Armstrong and several of the other musicians explicitly say that this was the technique that instrumental bands would also use to learn new material. The part being taken by a given instrument was dictated by the range in which it played: tuba or string bass doing the bass, the baritone part being carried by trombone and the two tenor parts by trumpet and clarinet.

Ultimately, the success or failure of the specifics of Hobson’s theory stand or fall on musicological grounds. It would be very challenging for anyone who doesn’t have a background in music to engage on this level. He tries to clarify matters as much as he can, transposing almost all his musical samples to the key of “C” and fully explaining what any given chord means. The process, for me, was made more difficult because of my prejudices regarding his ideas. When I listen to early Armstrong music, or read transcriptions, I tend to filter my reactions through received wisdom about why particular notes were played.
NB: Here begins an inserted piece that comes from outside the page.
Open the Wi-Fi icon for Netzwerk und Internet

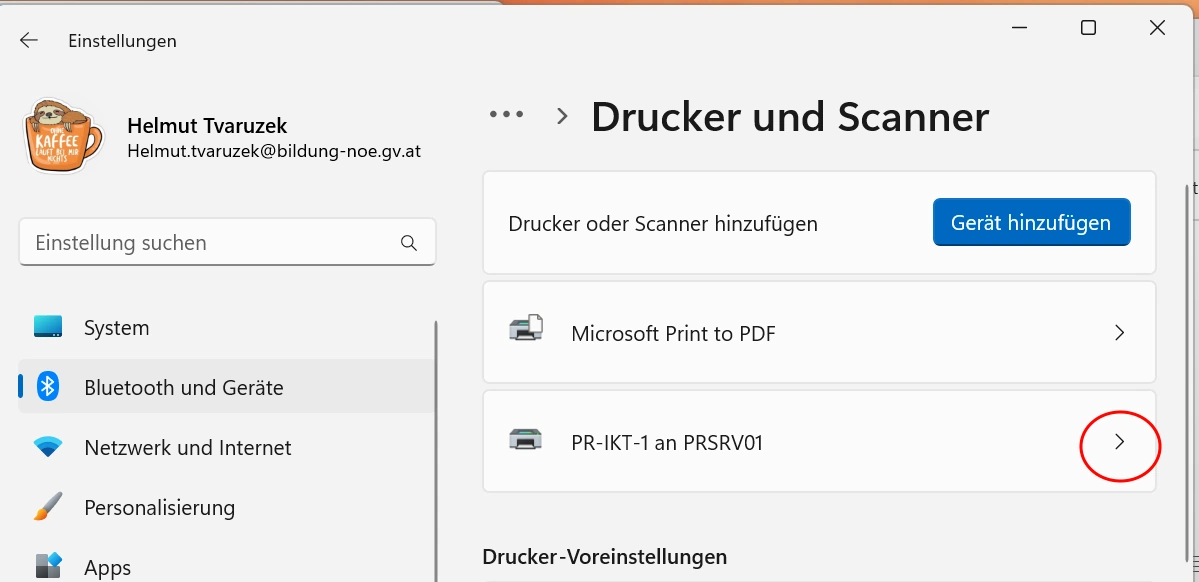pos(48,447)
That is, I accept the primacy of the blues scale and the traditional presupposition that a “European” system of harmony was, in some way, guiding the musician through a solo.

Louis Armstrong. Photo: Wiki Commons

After examining a plethora of Hobson’s examples, I began to come around to his way of thinking. What, exactly, was I buying into?

As simply as I can put it: There were techniques of what is called voice-leading that are applied in barbershop harmony. These are the rules that determine what the next note can be, bearing in mind all the other notes in the chord that have to be taken into consideration. I assume that these techniques were predicated on some combination of what sounded good in that era and what was feasible for someone to sing. In a number of cases, this meant choosing notes that would not be correct in a standard harmonic sense. Such notes might be “out of” the chord as then understood and/or create dissonances that were supposed to be avoided. “Snakes,” “swipes,” “funnel harmony” are some of the terms used to denote the moves that a voice could or would make.

Hobson does close analyses of Armstrong solos in “Copenhagen,” “Heebie Jeebies,” “Potato Head Blues” and other tunes in order to show the reader that many of the choices Armstrong makes are rooted in his considerable background in barbershop singing. He comes up with ample quotes from Armstrong to back up the idea that he was not playing the chord, per se, but how the chord sounded to him and what that sound led him to play, as filtered through his long experience with close harmony singing. I had, in fact, often wondered about certain note choices that Armstrong made in his solos and this explanation helped clarify some of these choices for me.

The non-musically literate might find the technical parts of the book tough going but will still enjoy reading the book for the rich detailed history it provides about the music and the biographies of Armstrong and other important jazz figures. Veteran readers of jazz history and musicians will find new wrinkles here and may well become engrossed, as I was, in figuring out the musical ciphers that Hobson examines. Rarely does a book leave me questioning the ways in which I understood, or thought I understood, the construction of some of the most formative solos in jazz history. Kudos, Vic Hobson.


Steve Provizer is a brass player and bandleader who has been blogging about jazz for 15 years and written about the music for many publications.